Começo o texto parafraseando a emblemática frase da importante filósofa Sueli Carneiro para pontuar sobre a invisibilidade da pessoa com deficiência nos espaços e relações sociais.
O debate ocorrido a partir da fala do presidente Lula sobre a não utilização de muleta ou andador para continuar aparecendo bonito para as pessoas durante a reabilitação da cirurgia no quadril é mais uma denúncia da exclusão da pessoa com deficiência na sociedade.
Pois entre o oportunismo da oposição, e os ataques da direita, e a omissão da situação, e a recorrente justificativa da falta de intenção da esquerda, e os achismos dos vereditos do tribunal da internet, a única perspectiva que não foi contemplada sobre o assunto foi justamente a da pessoa com deficiência.
Você se relaciona com alguma pessoa com deficiência?
Você, por exemplo, buscou, ouviu ou leu alguma pessoa com deficiência sobre essa pauta?
Caso sim, você poderia considerar que tenha buscado, ouvido ou lido um número mínimo e necessário de argumentos para a formulação de uma opinião própria e com base no contraditório, inclusive entre os posicionamentos das pessoas com deficiência?
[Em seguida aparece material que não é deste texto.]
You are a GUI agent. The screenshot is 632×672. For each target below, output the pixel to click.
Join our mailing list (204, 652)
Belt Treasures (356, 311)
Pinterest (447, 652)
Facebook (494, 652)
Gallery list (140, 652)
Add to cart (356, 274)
Você conseguiria destacar quantas pessoas com deficiência você acessou para entender se a fala do presidente Lula foi ou não capacitista?
Mas afinal o que é capacitismo?
Capacitismo é quando a primeira dama do presidente anterior se comunica em libras durante a posse do seu marido enquanto ele ataca a lei de cotas para o trabalho e a educação inclusiva na sequência.
Capacitismo é quando as pessoas com deficiência tem que lutar para terem a sua prioridade legal atendida nas campanhas de vacinação tanto do governo anterior quanto do atual.
Capacitismo é quando o atual presidente diz em uma live do governo realizada nove meses após ele ter subido a rampa do Planalto ao lado de uma pessoa com deficiência utilizando bengala durante a cerimônia da sua posse que bonito é não usar muleta ou andador.
Capacitismo é quando a equipe de comunicação da presidência deixa passar impunemente a fala capacitista do chefe do estado brasileiro.
Capacitismo é quando as bancadas do jornalismo brasileiro não são compostas com pessoas com deficiência nem mesmo quando a legitimidade sobre o debate é dela.
Capacitismo é quando a pessoa com deficiência é destituída de humanidade e relacionada apenas como uma incapacidade até mesmo para participar da disputa de narrativas entre o assistencialismo narcísico da direita, a boa vontade sem intencionalidade da esquerda e as suposições da opinião pública sobre a sua vida.
Marcelo Zig é um homem negro com deficiência, filósofo, consultor de diversidade e inclusão, ativista dos direitos humanos, fundador do Quilombo PcD – coletivo de pessoas negras com deficiência e Coidealizador da Primeira Parada do Orgulho da Pessoa com Deficiência do Brasil. É membro do Núcleo Negro do Jornalistas Livres.